### SOURCE MATERIAL
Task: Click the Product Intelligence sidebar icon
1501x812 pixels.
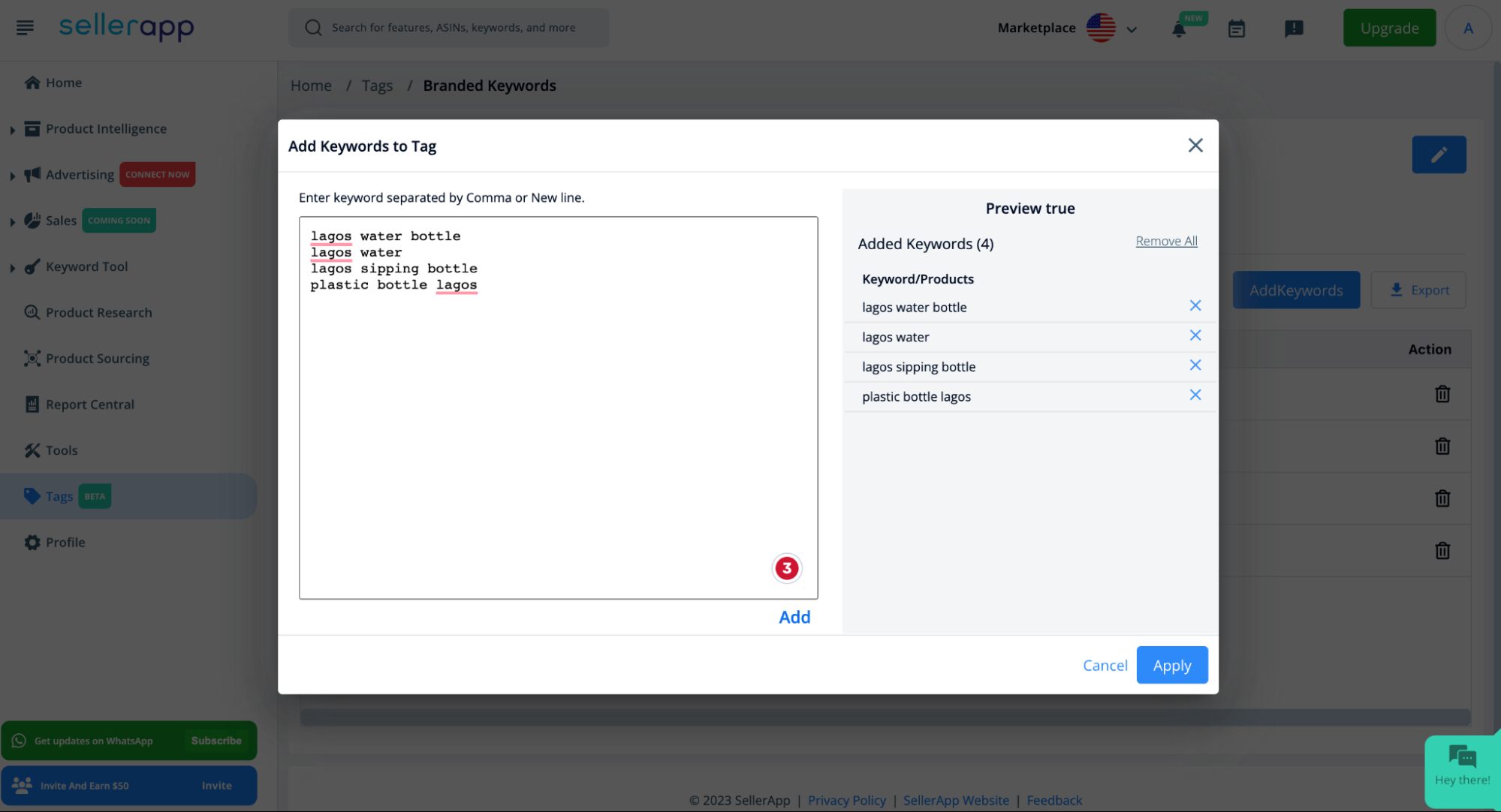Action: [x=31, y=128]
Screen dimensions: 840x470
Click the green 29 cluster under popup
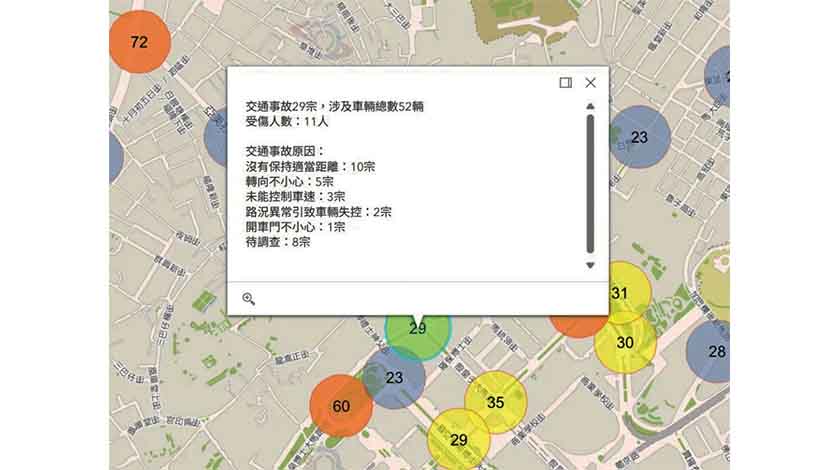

### WHAT YOU SHOULD DO
Count up the lines in the entries above where the word "Click" appears, and give the figure with nothing added.

### ANSWER SPACE
2